■ **Material shown**

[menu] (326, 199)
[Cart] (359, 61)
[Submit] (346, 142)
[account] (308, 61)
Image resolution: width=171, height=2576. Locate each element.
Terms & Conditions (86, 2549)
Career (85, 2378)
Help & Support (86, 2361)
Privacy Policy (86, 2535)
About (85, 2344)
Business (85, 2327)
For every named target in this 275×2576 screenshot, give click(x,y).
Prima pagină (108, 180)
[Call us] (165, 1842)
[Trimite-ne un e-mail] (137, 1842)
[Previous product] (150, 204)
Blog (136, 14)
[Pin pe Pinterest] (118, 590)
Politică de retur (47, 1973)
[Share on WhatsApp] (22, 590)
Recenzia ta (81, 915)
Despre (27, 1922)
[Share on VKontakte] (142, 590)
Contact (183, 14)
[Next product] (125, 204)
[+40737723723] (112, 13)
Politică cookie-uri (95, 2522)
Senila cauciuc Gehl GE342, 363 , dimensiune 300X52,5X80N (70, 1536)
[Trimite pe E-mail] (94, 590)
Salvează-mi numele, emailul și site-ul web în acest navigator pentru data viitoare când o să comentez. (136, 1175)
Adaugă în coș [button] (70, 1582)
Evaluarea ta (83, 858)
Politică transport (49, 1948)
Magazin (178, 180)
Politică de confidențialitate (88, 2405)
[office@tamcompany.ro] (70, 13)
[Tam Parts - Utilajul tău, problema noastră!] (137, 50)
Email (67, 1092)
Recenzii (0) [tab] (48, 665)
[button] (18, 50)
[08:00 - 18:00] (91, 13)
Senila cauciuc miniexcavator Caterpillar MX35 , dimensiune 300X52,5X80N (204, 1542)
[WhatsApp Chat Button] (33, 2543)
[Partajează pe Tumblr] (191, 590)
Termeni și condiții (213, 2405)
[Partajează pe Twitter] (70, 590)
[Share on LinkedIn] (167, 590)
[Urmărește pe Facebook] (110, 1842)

■ **Required work**
Each record must be duplicated exactly, with none missing.

■ **Problem solution**
[menu] (326, 199)
[Cart] (359, 61)
[Submit] (346, 142)
[account] (308, 61)
Image resolution: width=171, height=2576. Locate each element.
Terms & Conditions (86, 2549)
Career (85, 2378)
Help & Support (86, 2361)
Privacy Policy (86, 2535)
About (85, 2344)
Business (85, 2327)
For every named target in this 275×2576 screenshot, give click(x,y).
Prima pagină (108, 180)
[Call us] (165, 1842)
[Trimite-ne un e-mail] (137, 1842)
[Previous product] (150, 204)
Blog (136, 14)
[Pin pe Pinterest] (118, 590)
Politică de retur (47, 1973)
[Share on WhatsApp] (22, 590)
Recenzia ta (81, 915)
Despre (27, 1922)
[Share on VKontakte] (142, 590)
Contact (183, 14)
[Next product] (125, 204)
[+40737723723] (112, 13)
Politică cookie-uri (95, 2522)
Senila cauciuc Gehl GE342, 363 , dimensiune 300X52,5X80N (70, 1536)
[Trimite pe E-mail] (94, 590)
Salvează-mi numele, emailul și site-ul web în acest navigator pentru data viitoare când o să comentez. (136, 1175)
Adaugă în coș [button] (70, 1582)
Evaluarea ta (83, 858)
Politică transport (49, 1948)
Magazin (178, 180)
Politică de confidențialitate (88, 2405)
[office@tamcompany.ro] (70, 13)
[Tam Parts - Utilajul tău, problema noastră!] (137, 50)
Email (67, 1092)
Recenzii (0) [tab] (48, 665)
[button] (18, 50)
[08:00 - 18:00] (91, 13)
Senila cauciuc miniexcavator Caterpillar MX35 , dimensiune 300X52,5X80N (204, 1542)
[WhatsApp Chat Button] (33, 2543)
[Partajează pe Tumblr] (191, 590)
Termeni și condiții (213, 2405)
[Partajează pe Twitter] (70, 590)
[Share on LinkedIn] (167, 590)
[Urmărește pe Facebook] (110, 1842)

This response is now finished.